The album isn’t afraid to hand ammunition to prejudiced opponents. The various love interests on its songs are male — a use of pronouns (“he/him” in this case) whose boldness almost rivals Smith’s adoption of “they/them” for themself. Despite their history of subverting norms surrounding gender and sexuality, the charts remain in certain respects a fairly closeted place, unwilling to be too explicit about non-heterosexual experiences in songs. What is reckoned to be playable in Peoria still matters.
Despite Smith’s courageousness, that calculation isn’t entirely absent from Love Goes. The singer is self-assertive, but they aren’t confrontational. The album’s 17 tracks are about break-ups, with Smith taking the role of jiltee. The role calls for the listener’s sympathy, as does the singer’s peachy, tender voice, with its lusciously bruised tone. They sing of sadness a lot, but rarely rage. Meanwhile, the songs’ music stretches the boundaries of their stylistic conservatism — but not to breaking point.

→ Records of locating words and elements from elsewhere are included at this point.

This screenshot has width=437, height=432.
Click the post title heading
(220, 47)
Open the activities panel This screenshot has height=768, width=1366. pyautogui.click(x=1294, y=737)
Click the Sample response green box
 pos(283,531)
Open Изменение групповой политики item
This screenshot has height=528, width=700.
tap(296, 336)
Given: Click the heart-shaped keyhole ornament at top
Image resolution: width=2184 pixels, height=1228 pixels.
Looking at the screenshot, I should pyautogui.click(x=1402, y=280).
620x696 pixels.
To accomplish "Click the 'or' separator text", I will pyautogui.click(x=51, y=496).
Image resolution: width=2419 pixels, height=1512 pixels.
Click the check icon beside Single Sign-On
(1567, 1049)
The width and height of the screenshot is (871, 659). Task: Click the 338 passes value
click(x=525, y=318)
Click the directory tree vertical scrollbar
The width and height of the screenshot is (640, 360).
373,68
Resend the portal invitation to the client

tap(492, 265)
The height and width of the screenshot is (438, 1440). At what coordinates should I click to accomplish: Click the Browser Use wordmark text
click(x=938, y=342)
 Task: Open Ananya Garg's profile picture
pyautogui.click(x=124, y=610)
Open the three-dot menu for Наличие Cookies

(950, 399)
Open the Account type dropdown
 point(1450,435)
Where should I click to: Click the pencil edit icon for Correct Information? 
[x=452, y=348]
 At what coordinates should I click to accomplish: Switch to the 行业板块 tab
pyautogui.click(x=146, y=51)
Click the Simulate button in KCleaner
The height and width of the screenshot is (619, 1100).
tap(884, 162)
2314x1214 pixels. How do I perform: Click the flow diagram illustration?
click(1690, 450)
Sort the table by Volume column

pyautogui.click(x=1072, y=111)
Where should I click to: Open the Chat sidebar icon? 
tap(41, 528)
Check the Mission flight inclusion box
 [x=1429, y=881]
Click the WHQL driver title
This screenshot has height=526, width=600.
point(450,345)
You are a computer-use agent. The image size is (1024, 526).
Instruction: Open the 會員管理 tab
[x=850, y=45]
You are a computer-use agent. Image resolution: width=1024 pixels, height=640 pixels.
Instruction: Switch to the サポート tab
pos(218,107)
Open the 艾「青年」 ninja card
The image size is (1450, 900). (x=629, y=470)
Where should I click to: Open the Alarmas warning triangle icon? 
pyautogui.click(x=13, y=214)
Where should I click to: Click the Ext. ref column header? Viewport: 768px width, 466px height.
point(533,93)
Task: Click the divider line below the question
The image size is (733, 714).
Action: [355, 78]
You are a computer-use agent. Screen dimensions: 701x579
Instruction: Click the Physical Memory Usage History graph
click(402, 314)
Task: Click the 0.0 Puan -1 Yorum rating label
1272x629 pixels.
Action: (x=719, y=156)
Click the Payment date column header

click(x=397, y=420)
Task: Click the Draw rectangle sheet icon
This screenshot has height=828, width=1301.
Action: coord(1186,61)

The singer has spoken before of Amy Winehouse’s influence over their music (the deluxe version of their 2014 debut In the Lonely Hour included a torch-song cover of Winehouse’s “Love Is a Losing Game”). Where she was fierce and inspired, however, Smith has tended to be tastefully dull. This safety-first register resurfaces on Love Goes, in the form of the insipid acoustic ballad “Kids Again”. “I’m Ready” attempts to strike a more colourful note, but this would-be banger with Demi Lovato, in which both vocalists convey the effect of a tumultuous summer night of passion with a melodramatic display of over-singing, proves preposterously muddled.
Other songs achieve a better balance. A warm disco beat thrums through “Diamonds”, while “My Oasis” is a fluently emotive electronic ballad with guest singer Burna Boy. “Dance (Till You Love Someone Else)” finds Smith seeking solace on the dance floor. “To Die For” — originally the album’s title before the coronavirus pandemic caused a rethink — is a sweetly aching number about romantic longing. Although not the wild leap into the unknown suggested at the start, Love Goes marks a step forward for Smith, towards a more expressive and dynamic sound.